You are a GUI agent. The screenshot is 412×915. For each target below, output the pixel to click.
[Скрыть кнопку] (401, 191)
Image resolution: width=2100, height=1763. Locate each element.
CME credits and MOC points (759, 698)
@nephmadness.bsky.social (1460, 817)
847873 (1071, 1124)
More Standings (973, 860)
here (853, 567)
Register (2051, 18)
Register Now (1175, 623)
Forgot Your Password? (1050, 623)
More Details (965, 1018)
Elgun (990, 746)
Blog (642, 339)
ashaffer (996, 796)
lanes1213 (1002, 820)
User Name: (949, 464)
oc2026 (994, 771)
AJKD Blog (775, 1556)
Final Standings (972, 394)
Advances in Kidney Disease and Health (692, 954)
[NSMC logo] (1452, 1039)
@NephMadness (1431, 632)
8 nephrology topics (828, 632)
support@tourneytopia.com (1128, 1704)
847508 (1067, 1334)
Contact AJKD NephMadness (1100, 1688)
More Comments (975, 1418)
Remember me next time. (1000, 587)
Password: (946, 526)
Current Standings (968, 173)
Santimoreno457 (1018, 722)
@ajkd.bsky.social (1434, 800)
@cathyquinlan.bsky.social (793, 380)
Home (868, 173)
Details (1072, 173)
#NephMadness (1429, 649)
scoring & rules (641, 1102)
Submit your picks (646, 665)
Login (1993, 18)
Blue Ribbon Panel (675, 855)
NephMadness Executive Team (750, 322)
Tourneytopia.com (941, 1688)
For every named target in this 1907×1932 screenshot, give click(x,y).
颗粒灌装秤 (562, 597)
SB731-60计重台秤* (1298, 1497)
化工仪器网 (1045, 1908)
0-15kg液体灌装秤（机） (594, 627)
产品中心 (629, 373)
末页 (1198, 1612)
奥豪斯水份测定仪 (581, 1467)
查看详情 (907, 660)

» **REQUIRED ACTION**
Throughout the data above, report every line that contains the string "bsky".

» **ANSWER TO THIS PROBLEM**
@nephmadness.bsky.social (1460, 817)
@ajkd.bsky.social (1434, 800)
@cathyquinlan.bsky.social (793, 380)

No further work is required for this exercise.